5 years ago

Fine Tuning of Retinal Photoinduced Decay in Solution

Fine Tuning of Retinal Photoinduced Decay in Solution
Ivan Rivalta, Baptiste Demoulin, Marco Garavelli, Salvatore Flavio Altavilla
Single methylation at position C10 of the all-trans retinal protonated Schiff base switches its excited-state decay in methanol from a slower picosecond into an ultrafast, protein-like subpicosecond process. QM/MM modeling in conjunction with on-the-fly excited-state dynamics provides fundamental understanding of the fine-tuning mechanics that “catalyzes” the photoinduced decay of solvated retinals.
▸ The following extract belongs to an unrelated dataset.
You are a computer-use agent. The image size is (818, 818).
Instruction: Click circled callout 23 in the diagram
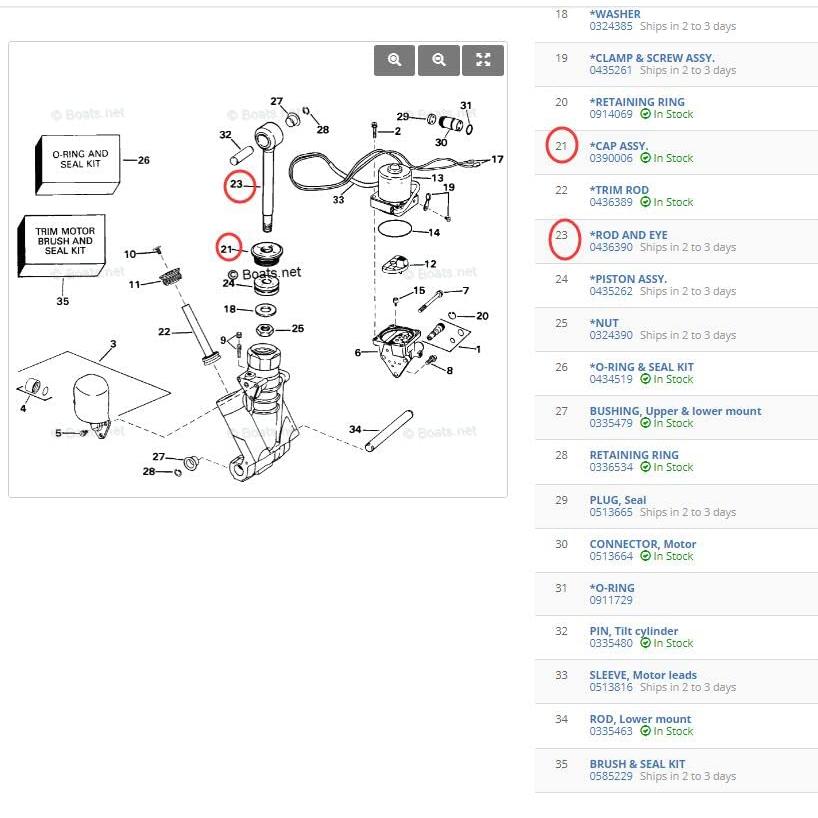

Methylation alters the interplay between the ionic S1 and covalent S2 states, reducing the excited-state lifetime by favoring the formation of a S1 transient fluorescent state with fully inverted bond lengths that accounts for the recorded transient spectroscopy and from which a space-saving conical intersection seam is quickly (<1 ps) reached. Minimal and apparently innocent chemical modifications thus affect the characteristic intramolecular charge-transfer of the S1 state as well as the interaction with the covalent S2 excited state, eventually providing the high tunability of retinal photophysics and photochemistry and delivering a new concept for the rational design of retinal-based photoactive molecular devices.